Conversation

Notices

1. Embed this notice
   Kevin Beaumont (gossithedog@cyberplace.social)'s status on Thursday, 04-Sep-2025 03:50:06 JST Kevin Beaumont

   The lapsus guys continue to go nuts on IRC^H^H^HTelegram https://www.bbc.co.uk/news/articles/c4gqepe5355o

   • Embed this notice
     Kevin Beaumont (gossithedog@cyberplace.social)'s status on Tuesday, 02-Sep-2025 22:23:01 JST Kevin Beaumont

     Jaguar Land Rover have contained their network and stopped production after what appears to be a ransomware incident. VPNs and network border in UK all down.

   • Embed this notice
     Kevin Beaumont (gossithedog@cyberplace.social)'s status on Tuesday, 02-Sep-2025 22:32:31 JST Kevin Beaumont

     in reply to

     Jaguar Land Rover moved their cybersecurity and IT functions to TCS two years ago 🫡

   • Embed this notice
     Kevin Beaumont (gossithedog@cyberplace.social)'s status on Tuesday, 02-Sep-2025 23:27:20 JST Kevin Beaumont

     in reply to

     Jaguar Land Rover is ransomware, I can see network traffic from infrastructure used by multiple e-crime groups over the past week.

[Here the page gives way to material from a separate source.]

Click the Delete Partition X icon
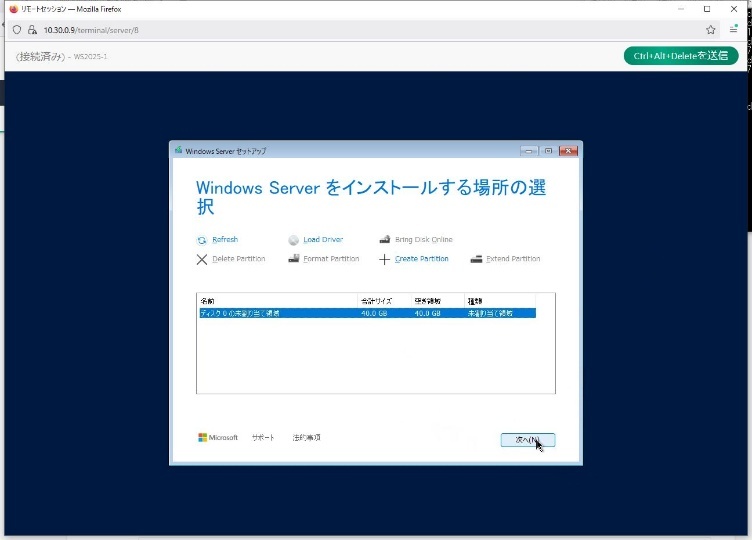This screenshot has width=752, height=540. (202, 259)
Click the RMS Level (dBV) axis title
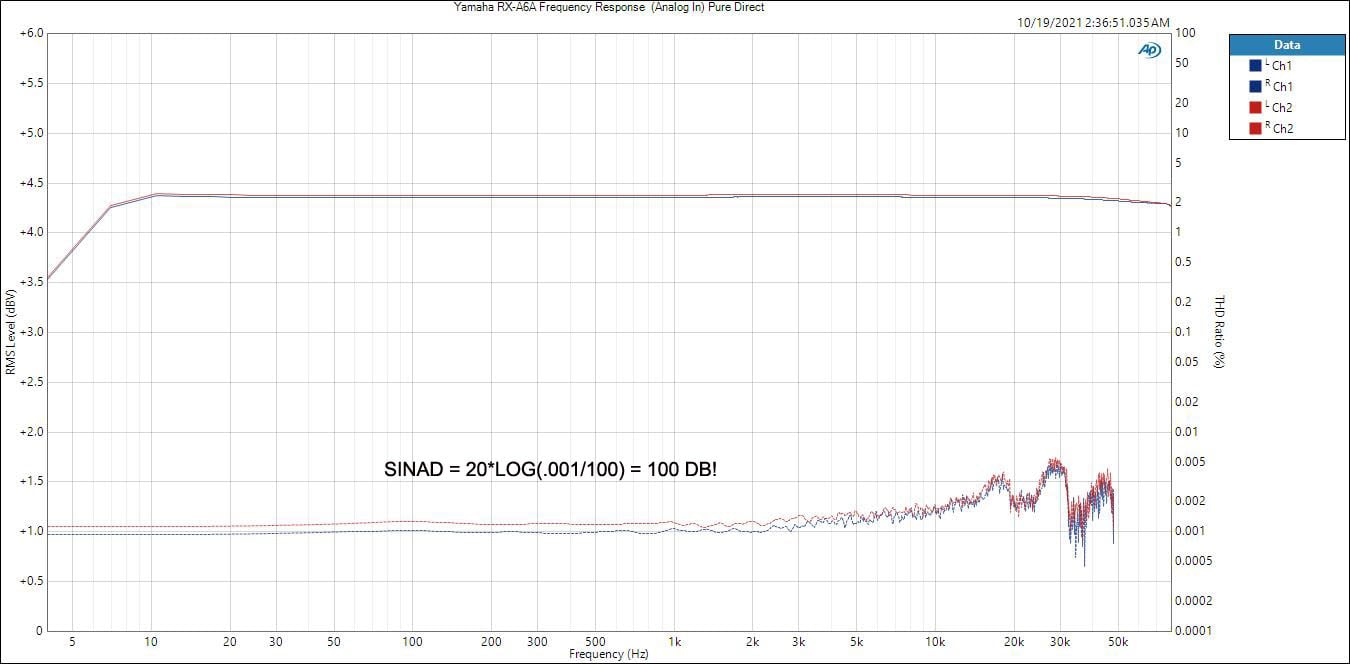1350x664 pixels. point(11,332)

     They (JLR) appear to be doing contain to eradicate, i.e. all UK border services shut, Windows infrastructure offline etc.

   • Embed this notice
     J$ (js@mastodon.nl)'s status on Tuesday, 02-Sep-2025 23:34:24 JST J$

     in reply to

     @GossiTheDog JLR allowed Windows in their infrastructure. Those seeking to celebrate the same achievements should follow the lead.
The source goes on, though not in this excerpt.